Ezbere konuşmalar bu günlerde çığ gibi büyüyor. Tüm insanların parmağı olan dünya kirliliğinde; suç yine dünyaya atılıyor. Denizler kendilerini kirletemezler. Ağaçlar kendilerini kesemezler. Her bir durumda bu denli hak sahibi olan Âdem oğlu, hadsizliğine gün geçtikçe bir yenisini ekliyor. Dünya bu kadar bozulmayı hak edecek ne yapmış olabilir? Düşünmekten alamıyorum kendimi.

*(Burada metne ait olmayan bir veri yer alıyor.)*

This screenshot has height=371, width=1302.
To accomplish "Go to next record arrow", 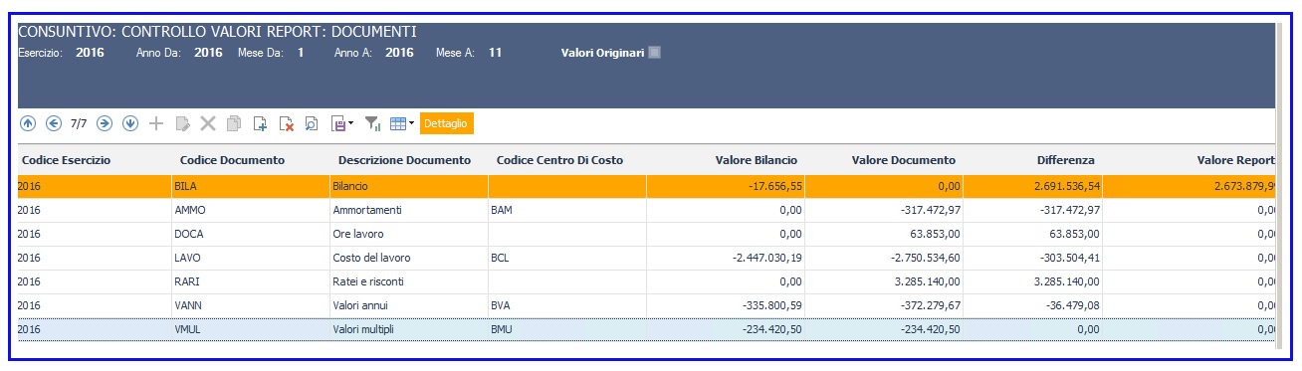I will (x=105, y=123).
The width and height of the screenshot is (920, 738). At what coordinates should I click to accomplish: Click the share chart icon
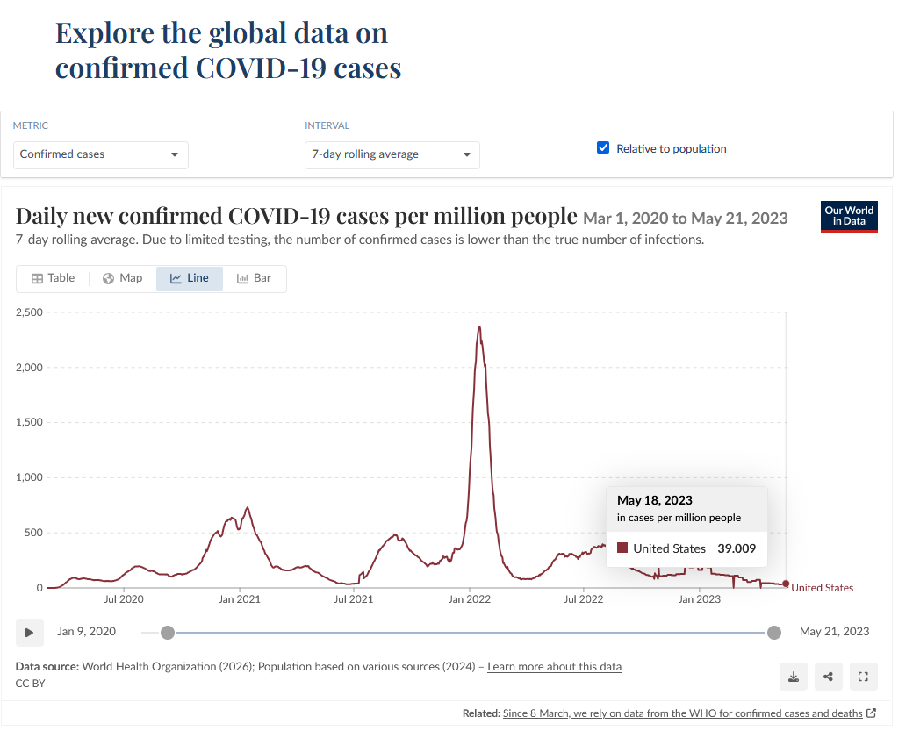pyautogui.click(x=828, y=677)
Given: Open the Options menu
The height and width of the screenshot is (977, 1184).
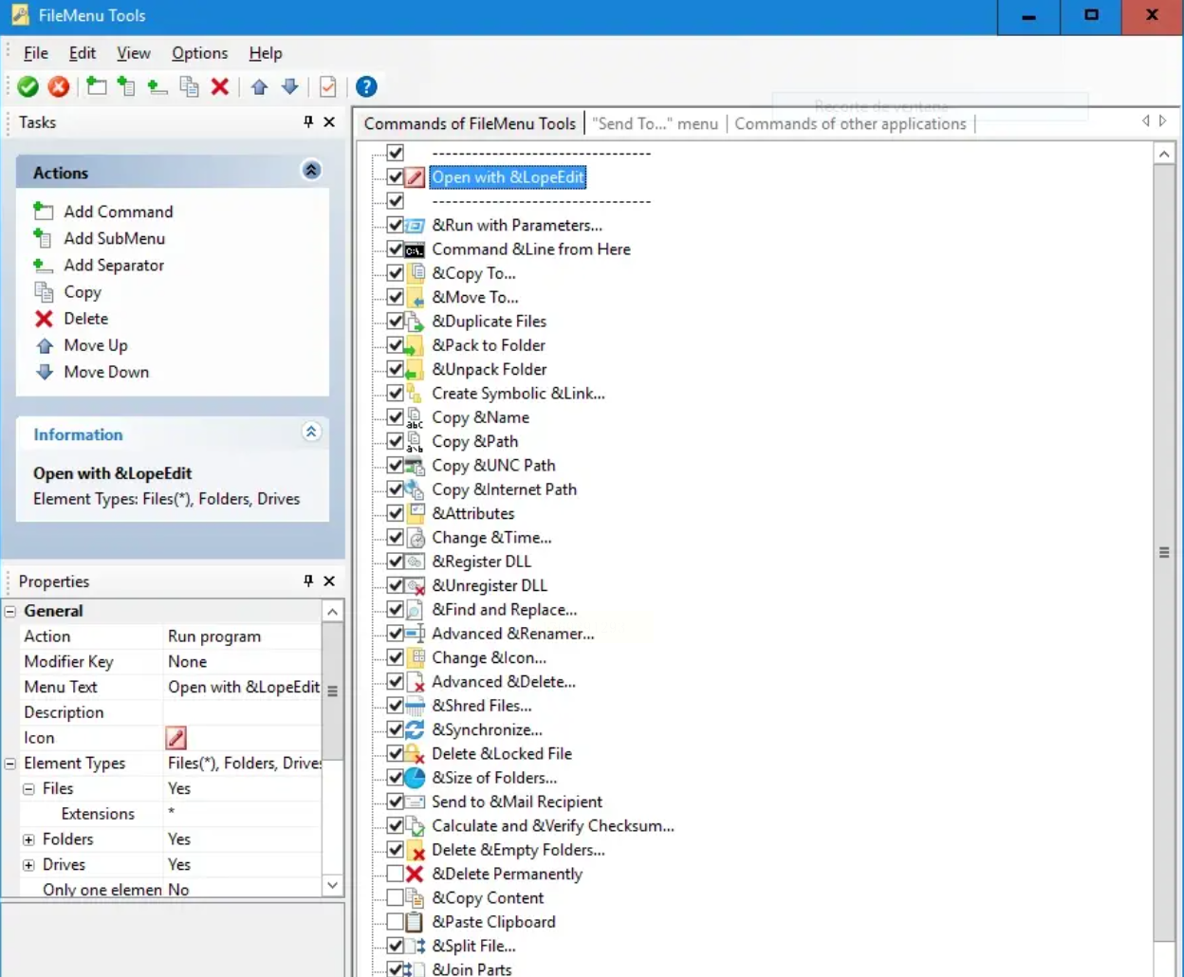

Ünlü ve ismi ses getiren bir mekânda, kısa süre bulundum. Merakıma yenildim. Mutfağına şöyle bir baktım da gördüğüm manzara tüm sinirlerimi zıplattı. Diş hekimlerinin düzenlediği bir konferanstan sonra açık büfe ikramlar sergilendi. Gelen en fazla 50-60 kişiydi masalar tıka basa doldurulmuştu. Akıllara zarar kısmı, tek bir insanın bile yaklaşmadığı masalardı. Tüm ikramlıklar çöpe atıldı.
Sokaklarda bu kadar yoksullukla mücadele eden insan var. Ama 5 ailenin bir aylık mutfak masrafını çıkaracak o kadar nimet; konteynırlara taşınıyor. Aynı insanlar mesai sonunda dilenci görünce acıyor. Kendi sağladığı ortamı garipsiyor. -Sen yapıyorsun. Sen acıyorsun.- Atladıkları en büyük detay, bugün değilse yarın; ama bir gün kazdıkları kuyuya düşecekleri gerçeği!
Bu günlerde dünya insanlardan intikamını alıyor. Adı “Kıyamet Alameti” İllaki bir yerlerden çıkacaktı, tüm bunların acısı. Çıksın da!
Deniz insanları yutuyor. Yarasa süründürüp, öldürüyor. Kısacası herkes ettiğini yaşıyor. Şimdi düşünüyorsunuz” Masumlar da var.” Tabii ki var. Ama bir -Haksızlık karşısında susan, dilsiz şeytan- değil midir? Kim bilir, belki de masumlar susmayı tercih ettiler. Zincirin bir halkasını da bu şekilde tamamladılar. Kim ne zaman ne yaptı? Bilinmez. Bilinen o ki her birimizin parmağı olduğu…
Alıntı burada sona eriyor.